Who still pays for certs?? (I say this as non-snarkily as possible.) I just imagined everyone self-hosting uses Let’s Encrypt.
Let’s encrypt is fine for encryption but not identification. I have some stuff which I prefer that on, specifically around demonstrating services that I host at home in the workplace. Having full verification just reduces the questions I have to deal with. It’s like $90/year for a wildcard.
Wow, okay! I guess that’s a different use case than what I’m typically doing.
If you don’t have any restrictions (limited subdomains, service only works on the server root etc.) then it’s really just a personal preference. I usually try paths first, and switch to subdomains if that doesn’t work.
You can certainly do it with paths, but it’s generally cleaner and easier to do subdomains. Some apps don’t like paths without additional setup and/or reverse proxy configuration because they hard-code redirects to specific paths.

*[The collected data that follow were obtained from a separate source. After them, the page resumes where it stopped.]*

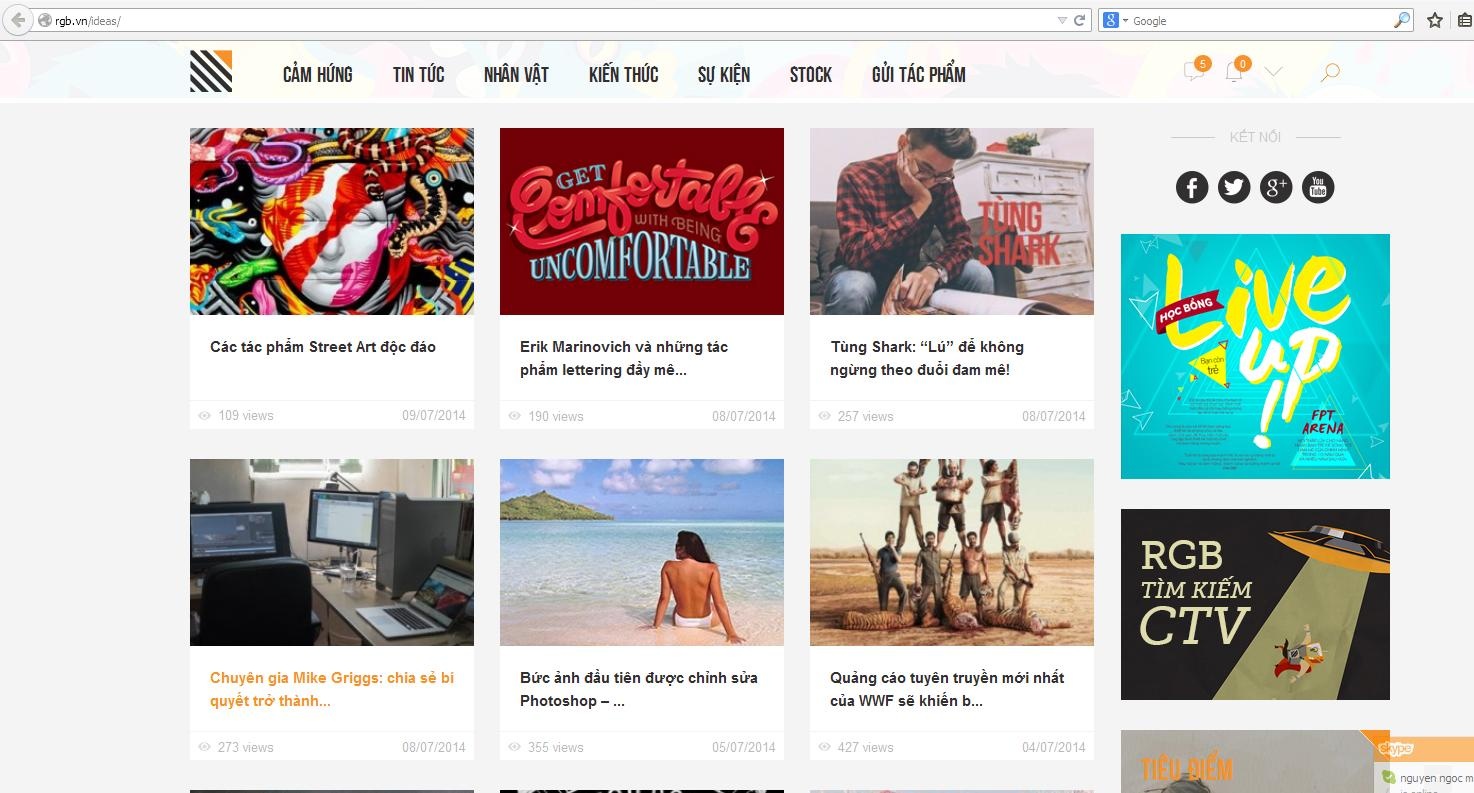1474x793 pixels.
Task: Open the RGB TÌM KIẾM CTV banner
Action: [1255, 604]
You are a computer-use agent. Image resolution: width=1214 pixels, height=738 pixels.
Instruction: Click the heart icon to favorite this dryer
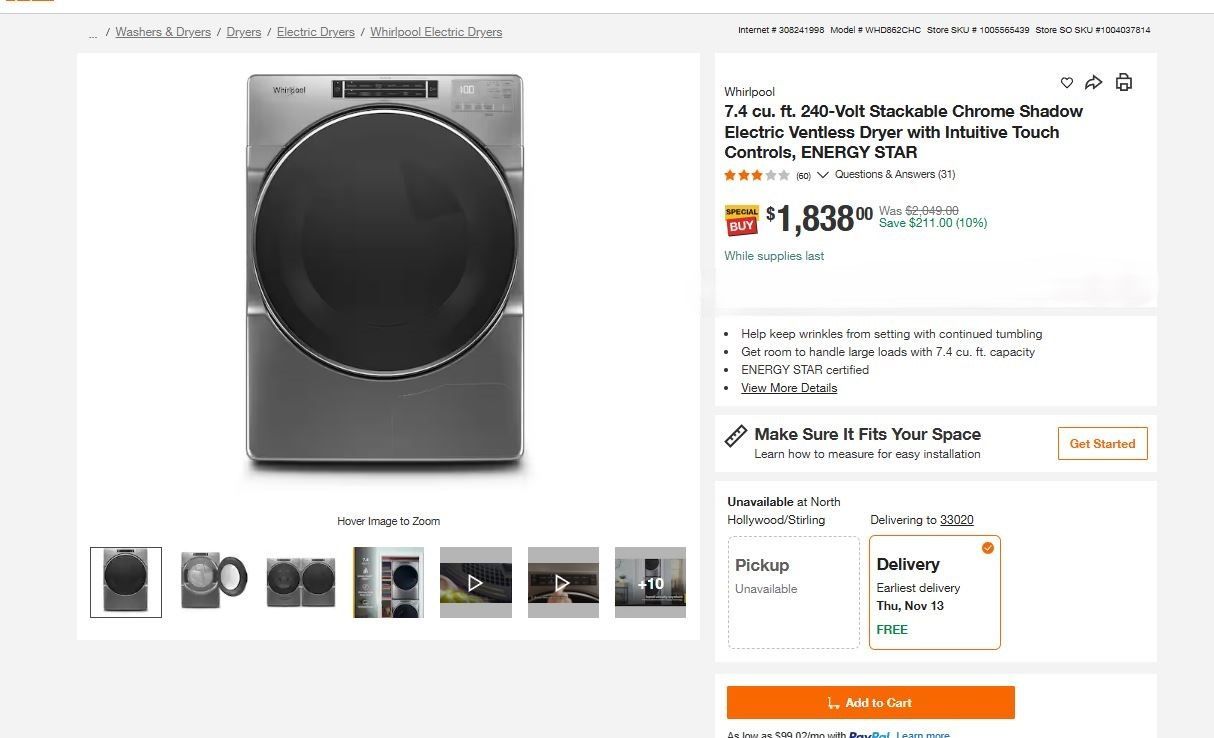click(1066, 83)
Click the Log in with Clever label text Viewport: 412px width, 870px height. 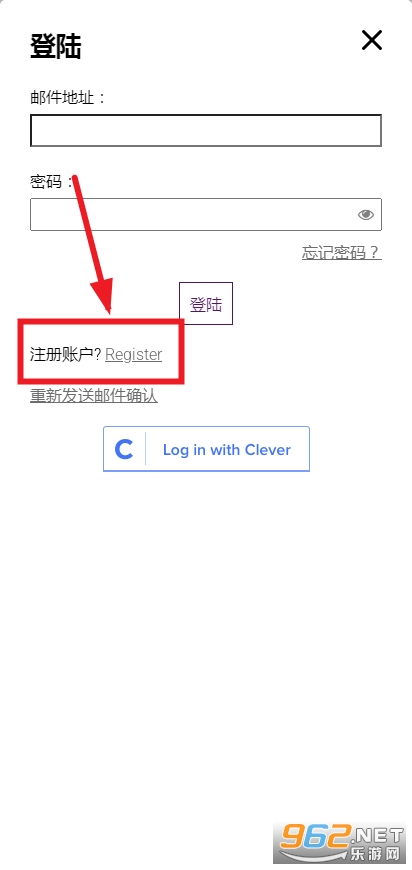(227, 449)
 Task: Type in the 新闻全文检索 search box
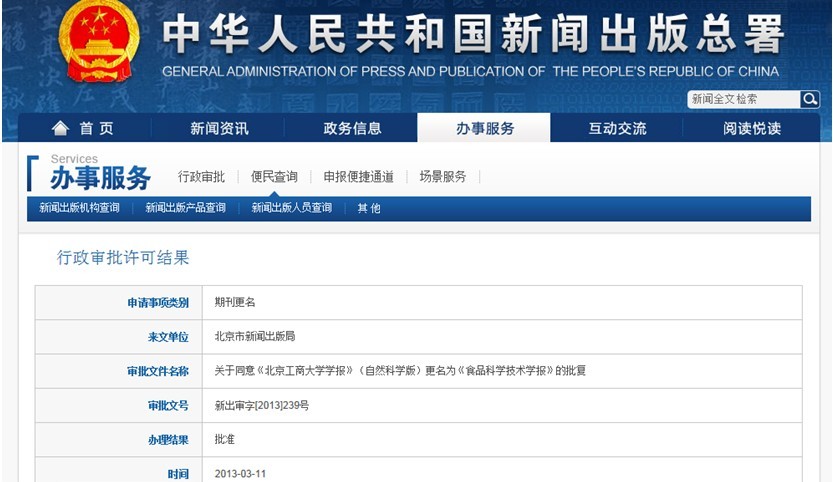(743, 99)
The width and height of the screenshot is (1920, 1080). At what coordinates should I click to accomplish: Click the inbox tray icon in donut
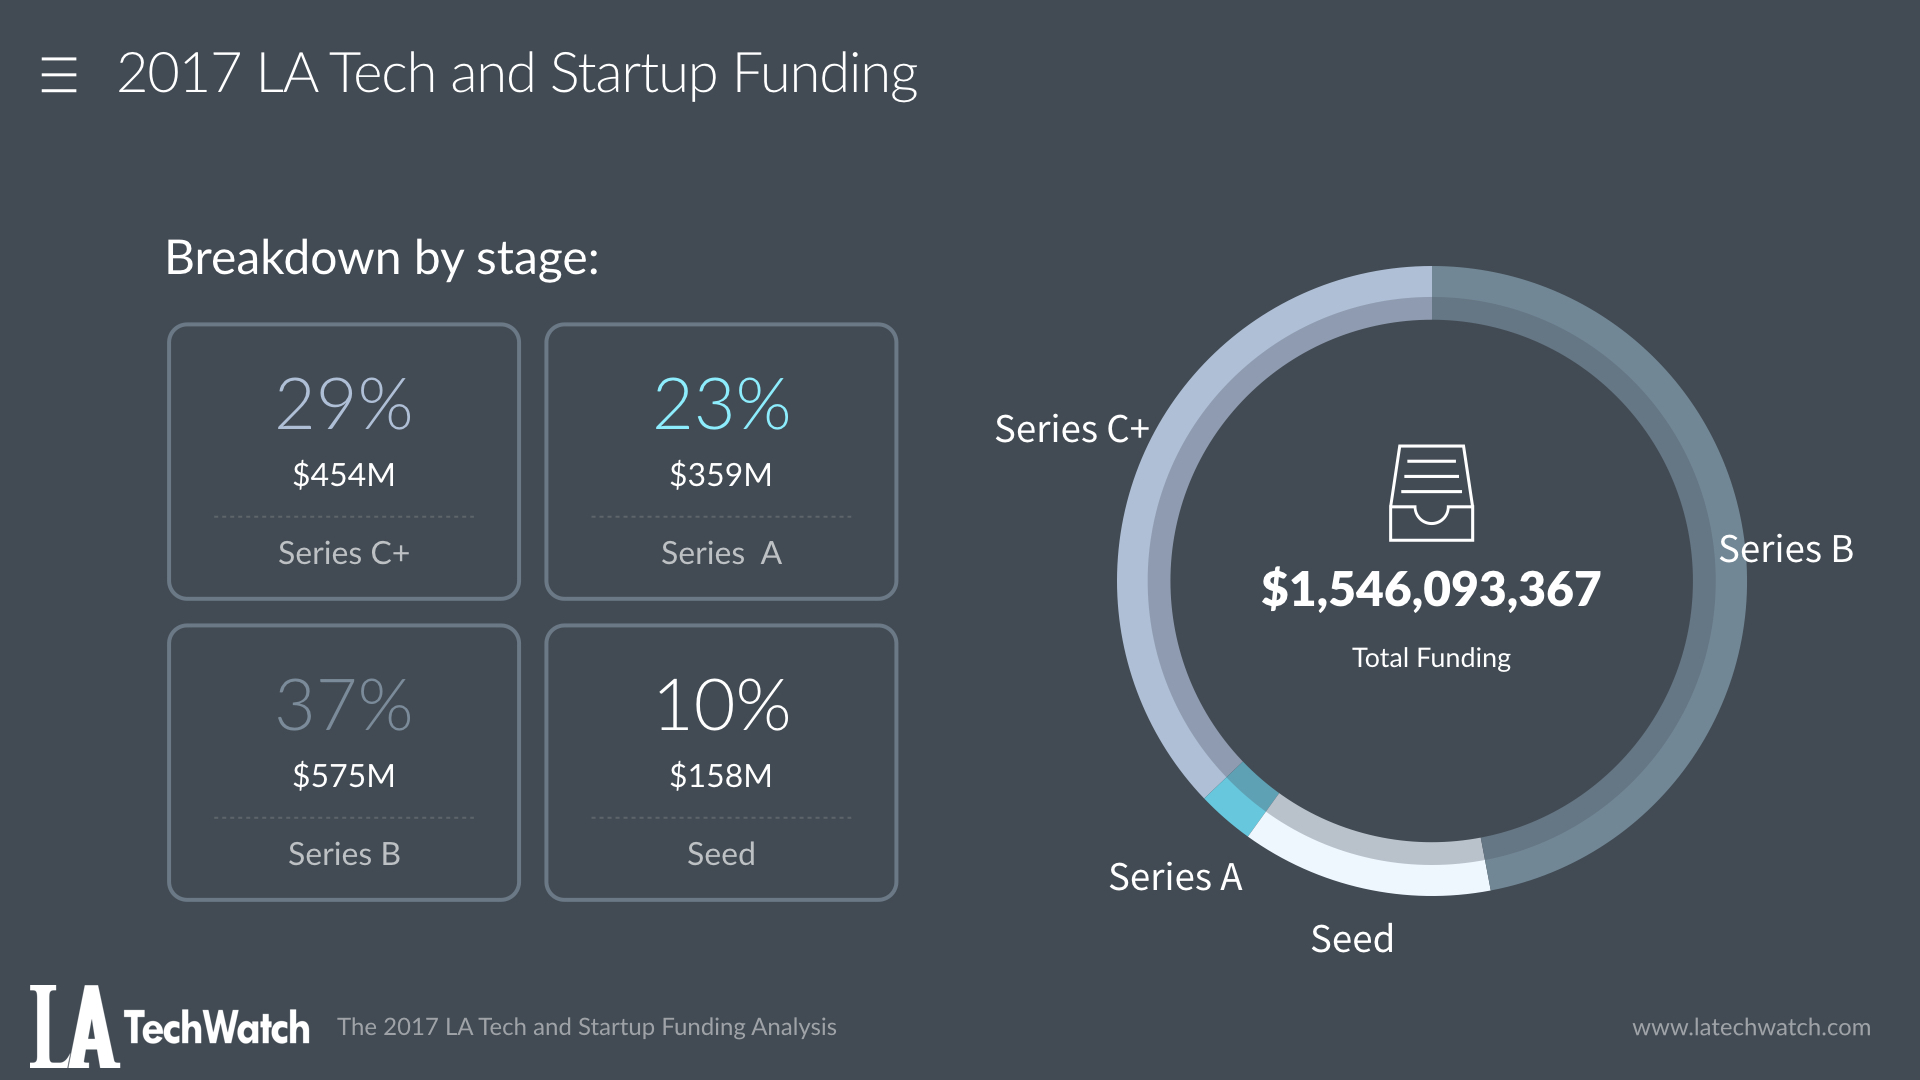(x=1431, y=493)
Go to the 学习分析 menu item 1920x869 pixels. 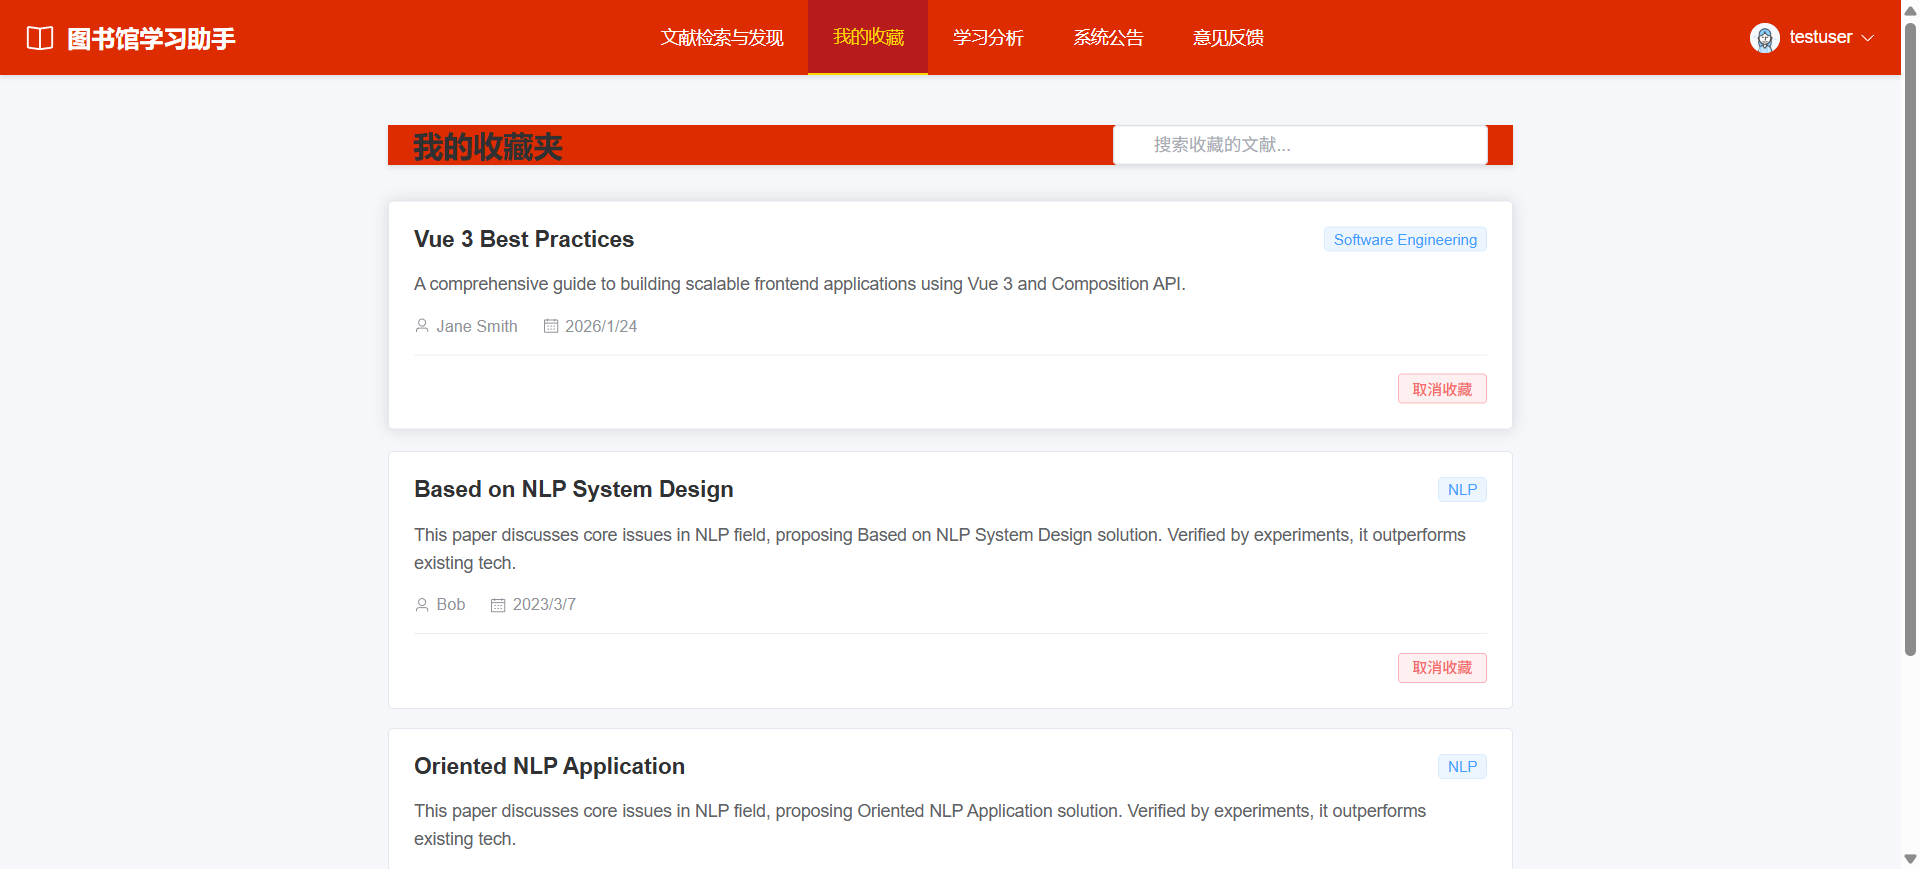pos(988,38)
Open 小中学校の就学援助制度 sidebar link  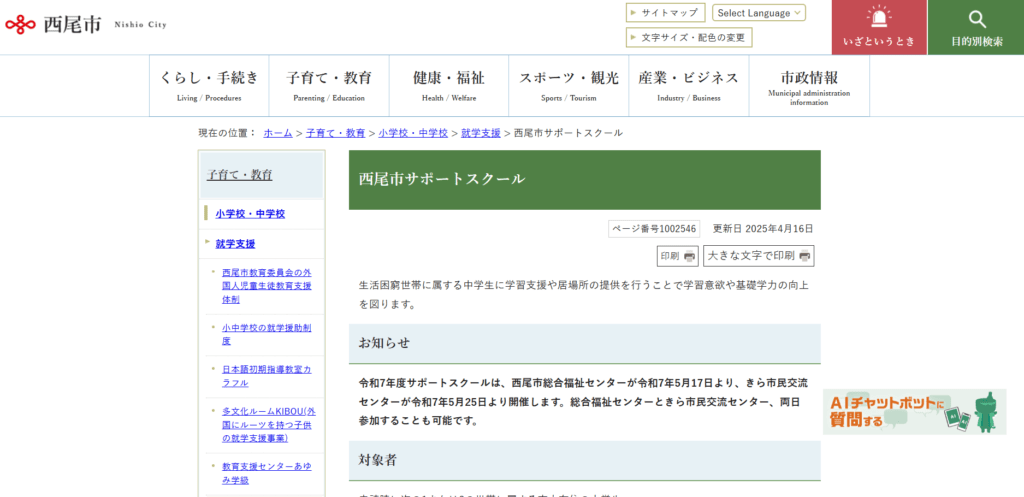pyautogui.click(x=266, y=334)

In some cases (if you are hosting services both internal and externally), you’ll want to configure a split brain DNS (a local DNS server that resolves internal host to internal IPs and external DNS resolves to public IPs).
Yes there’s some setup with that, but once you really get into it – you’ll start automating that :) I have a script that reads all of my Traefik http routers via the rest API and updates my unbound DNS server automagically.